Camila Alday
College roles
Phyllis and Eileen Gibbs Travelling Research Fellow 2024/25
Biography
Dr Camila Alday studies plant fibre objects in ancient South America. Her PhD (2017-2022) and current postdoctoral fellowship (2023-2025) at the University of Cambridge, have provided her with expertise in archaeological science, and allowed her to engage in cutting-edge research and develop innovative theoretical and methodological approaches. That has been critical to the development of new ways of thinking about fibre production processes, applying interdisciplinary techniques such as identification of plant fibres, and textile manufacturing processes. She has also refined laboratory methods for recovering microremains and used cutting-edge methods, including SEM and light microscopy, to deepen our understanding of fibre use in ancient coastal hunter-gatherers.
Research Interests
Dr Alday specializes in Archaeobotany of textile plants to reconstruct plant fibre production among early coastal hunter-gatherers (10,000-3,500 BP). Her research has been focused on the use of plant fibres as material culture in Pre-Columbian societies during the long Preceramic Period (10,000-3500 BP) along the Pacific coast. Camila is equally interested in developing methods and frameworks to understand past and present people’s social dynamics around plants for fibres, basketry and complex textile structures especially since they have been a neglected sphere of material culture in archaeological research.

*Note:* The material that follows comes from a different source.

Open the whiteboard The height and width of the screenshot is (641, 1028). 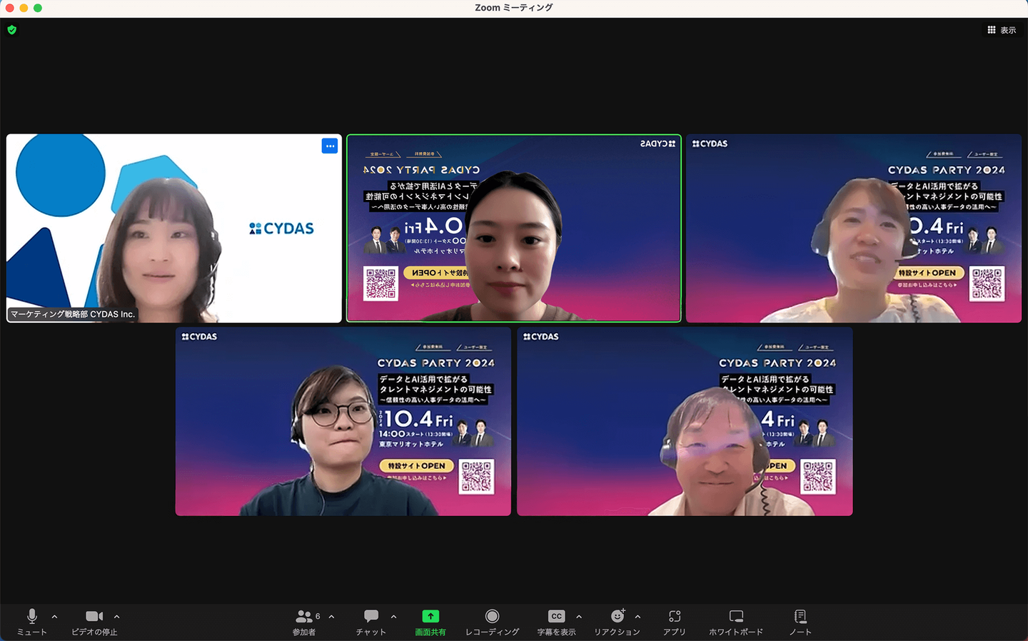pos(736,621)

Her current project at the McDonald Institute for Archaeological Research, titled Early plant domestication and fabric technologies: new approaches to study South America’s cotton (Gossypium barbadense) focuses on the process of South America’s cotton selection and early uses and how we can better understand this process by integrating archaeobotanical, and structural analyses. Her research aims to advance archaeobotanical methods and generate new data to investigate the ecological and technological aspects of cotton technologies and its cultivation for textile production among early hunter-gatherer societies on South America's west coast.